Um segundo ponto é que qualquer limitação à atribuição de bolsas tem que ser acompanhada por um mecanismo efectivo de contratação dos trabalhadores científicos pois caso contrário implicará a exclusão de muitos bolseiros integrados há anos em equipas de investigação. Incompreensivelmente, sobre isto nada se sabe. Isto é mais grave quando a recente integração de doutorados por contratos apenas afectou uma pequena parte dos trabalhadores científicos. Como ficam aqueles sem doutoramento e que são fundamentais para os centros de investigação no dia-a-dia? Como ficam aqueles que com doutoramento ficaram de fora da norma transitória do DL57? Como ficam aqueles que acabaram agora os seus Doutoramentos? Todos estes trabalhadores bolseiros são, sem exceção, fundamentais para o Sistema Científico e Tecnológico Nacional: que resposta tem o Governo para eles? Estas alterações têm lançado o pânico entre colegas e centros de investigação e o Governo tem de ter uma resposta cabal.
A ABIC reitera que qualquer alteração ao EBI, em geral, vem sempre acompanhada de efeitos complementares preocupantes porque o problema de fundo continua sem ser tratado.
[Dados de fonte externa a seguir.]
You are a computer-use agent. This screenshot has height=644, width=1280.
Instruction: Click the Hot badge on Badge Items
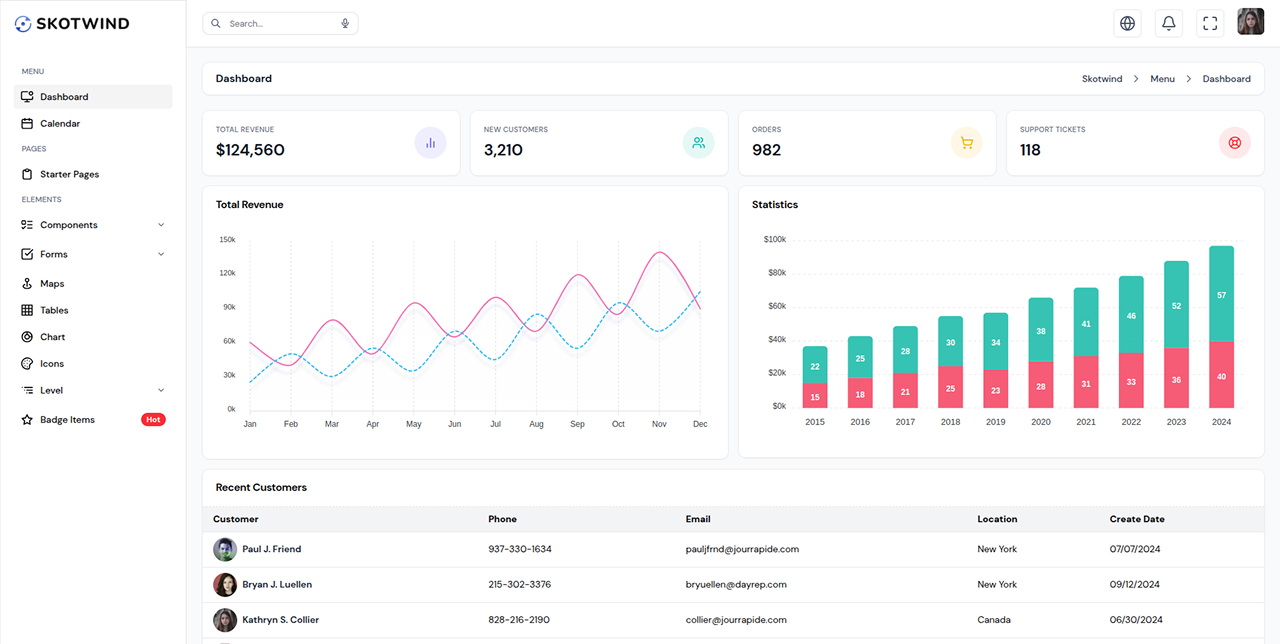[153, 419]
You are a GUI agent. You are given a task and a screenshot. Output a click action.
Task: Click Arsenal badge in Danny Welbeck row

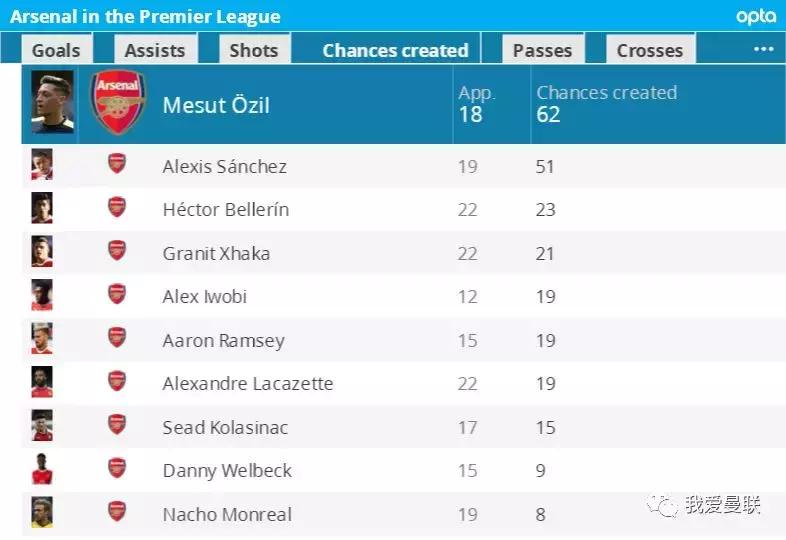click(x=117, y=470)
Os trabalhadores científicos estão sujeitos a um enquadramento que faz com que as bolsas se substituam aos contratos de trabalho que eram seus por direito. As nossas reivindicações são de longa data bem conhecidas e claras. No entanto, o Governo e o MCTES não nos ouviu e lança um diploma que aumenta a incerteza e a dúvida. Mais uma vez, os trabalhadores científicos não são tratados com o respeito que merecem.
Com vista a obter esclarecimentos, a ABIC irá solicitar uma reunião com caráter de urgência ao MCTES, mas informa desde já que rejeitará alterações que sendo aplicadas cegamente e à força excluam e impliquem maiores retrocessos ou ainda ponham em risco o trabalho de colegas que há anos são fundamentais e necessários nos seus centros de investigação e no Sistema Científico e Tecnológico Nacional.